Para salir del atasco, Laporta pretendió contratar a Mourinho, idea que, ya está dicho más arriba, también había manejado el Madrid, pero sin decidirse. Los deportivos de Barcelona dieron cuenta durante el verano de ese interés, que no tenía nada de extraño. Mourinho ya tenía todo un cartelazo. Laporta puso en marcha las negociaciones y cuando todo estaba bastante avanzado viajó a Lisboa, junto a Marc Igla, su vicepresidente deportivo, para comer con Mourinho. Allí llegaron a un acuerdo total hasta que…
—Muy bien, pues ya está todo. Solo tenemos que pedirte una cosa.
—Dígame.
—Que tengas un encuentro con Cruyff.
—¿Cruyff? ¿Cruyff es algo en el Barça? ¿Es el director deportivo, es directivo…?
—No, no es nada oficialmente. No tiene ningún cargo. Pero me gusta aconsejarme de él y prefiero que esté implicado en esto.
Mourinho se negó en rotundo a tener la menor dependencia de Cruyff y ahí se acabó todo. Y Laporta se inclinó por Guardiola, como quedó explicado antes.
Mourinho, todo el mundo lo sabe, había estado en el Barça junto a Robson, de cuya mano llegó. Fueron juntos desde el Oporto, donde Robson ya le había tenido de segundo entrenador, como antes en el Sporting. Y fue como segundo entrenador. Pero como también le hacía de traductor ante la prensa, por alguna razón que no conozco, se le consideró, en la opinión pública, como un traductor, un mero intérprete. Y se le hizo de menos, un poco desde esa idea un poco absurda que tenemos en España de que alguien que habla más de un idioma no tiene mayor mérito y hasta corrieron chascarrillos sobre una supuesta relación homosexual con Robson, como si este se hubiera traído un amante en lugar de un segundo entrenador. Cuando en realidad era un segundo, y un buen segundo. Tan bueno que cuando se fue Robson y llegó Van Gaal este le mantuvo.
Pero llegó el momento en que tuvo la oportunidad y voló solo. En 2002 el Oporto apostó por él y en dos temporadas ganó dos veces la Liga, una Copa, una Copa de la UEFA, una Supercopa de Portugal y una Champions. Una salida colosal. Abramovich se fijó en él y aunque se quedó sin ganar la Champions en el Chelsea, sí ganó dos veces la Premier, una la FA Cup, dos veces la Curling Cup y una la Charity Shield. Salió por desavenencias con Abramovich, y tras esos tanteos del Madrid y el Barça acabó firmando por el Inter, donde le esperaban nuevos éxitos.
•••••
**TAREAS Y EJERCICIOS**
• 1. Responde estas preguntas sobre el texto sobre Mourinho:
(a) ¿Con quién viajó Laporta a Lisboa para comer con Mourinho?
(b) ¿Qué le pidió Laporta a Mourinho una vez cerrado el acuerdo?
(c) ¿En qué año apostó el Oporto por Mourinho?
• 2. Reanuda el texto sobre Mourinho desde el punto en que se detiene.
Las líneas que vienen a continuación no tienen relación con el texto sobre Mourinho.

**DATOS PROPORCIONADOS**
•••••
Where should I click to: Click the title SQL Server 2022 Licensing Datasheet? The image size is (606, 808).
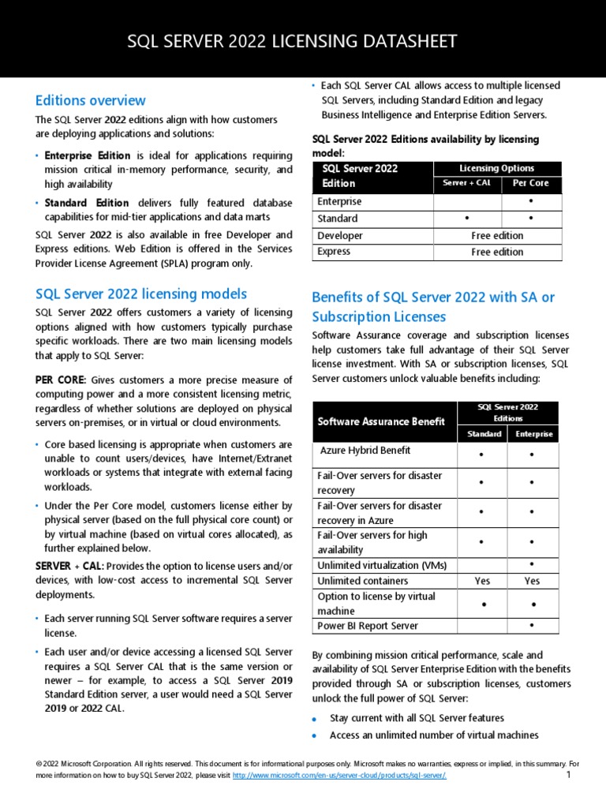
•••••
**RESULTADOS POR TAREA**
• 1.
(a) Con Marc Igla, su vicepresidente deportivo.
(b) Que tuviera un encuentro con Cruyff.
(c) En 2002.

• 2.
Y con el Inter se cruzó con el Barça en semifinales de la Champions. Había ganado la Liga y la Supercopa de Italia en su primer año, en este segundo iba a conseguir el triplete: Liga, Copa y Champions, la primera del Inter en 35 años. Pero para eso tenía que apartar en semifinales al Barça, el gran Barça de Guardiola, que había ganado seis títulos en la campaña anterior y que se iba a llevar de nuevo la Liga española con un récord de puntos.
El partido de ida acaba 3-1 y el Barça sale muy dolido del arbitraje. Yo lo recuerdo como el peor (el único realmente malo) que ha sufrido en Europa en esta época. Un gol de Maicon precedido de falta a Xavi, un gol de Milito en claro fuera de juego y un penalti claro a Alves que se va al limbo. Este arbitraje luego se le recordará insistentemente desde Barcelona a Mourinho cuando, ya en España, se queje de favores arbitrales al Barça. Antes del partido de vuelta, la expectación es máxima porque para el Barça hay un aliciente extra: la final se va a jugar en el Bernabéu. La perspectiva de ganar una Champions en el Bernabéu es excitante en grado extremo para el barcelonista y al tiempo es contemplada por el madridismo como una catástrofe singular. La ilusión en Barcelona y la aprensión en Madrid ante esa perspectiva corren parejas en la víspera de ese partido.
Mourinho lo utiliza, con habilidad, a mi juicio, en las declaraciones de la víspera del partido, señalando que el Barça estaba alimentado por un deseo insano, mientras que el Inter iba a salir al campo solo a disfrutar, con una ilusión positiva.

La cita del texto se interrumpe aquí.